Scan the lines below for the string "Task" and copy every one that has it.

(Material shown)

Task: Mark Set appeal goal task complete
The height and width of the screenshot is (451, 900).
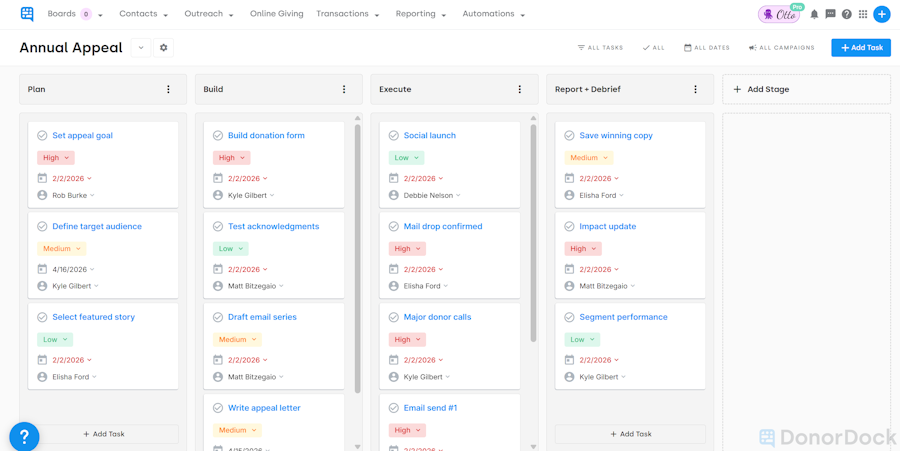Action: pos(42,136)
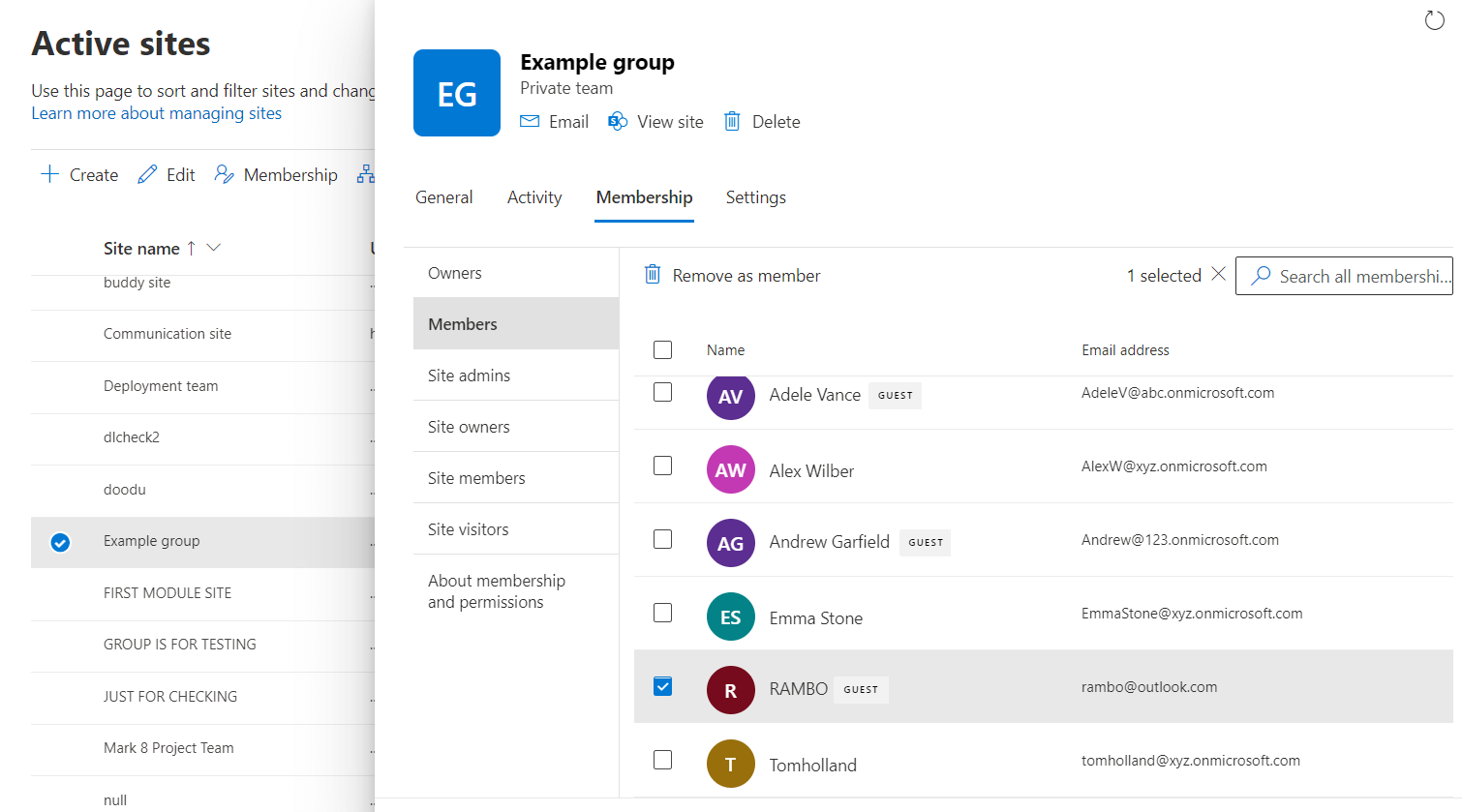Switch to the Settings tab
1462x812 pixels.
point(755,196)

(End Material shown)
(Material shown)

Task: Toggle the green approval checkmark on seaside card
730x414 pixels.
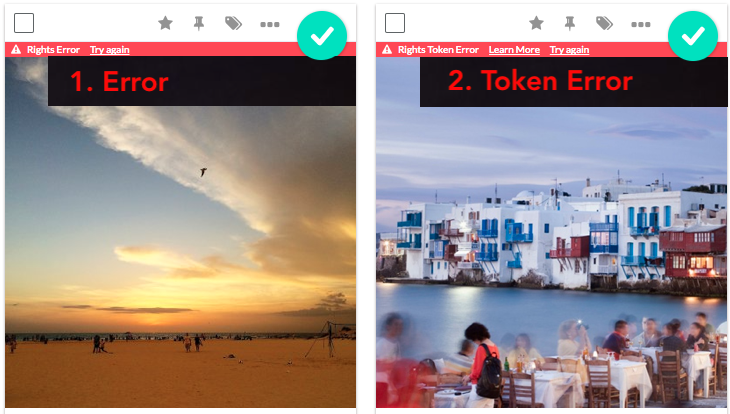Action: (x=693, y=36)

(End Material shown)

Output of the exercise:
Task: Mark Set appeal goal task complete
Task: Toggle the green approval checkmark on seaside card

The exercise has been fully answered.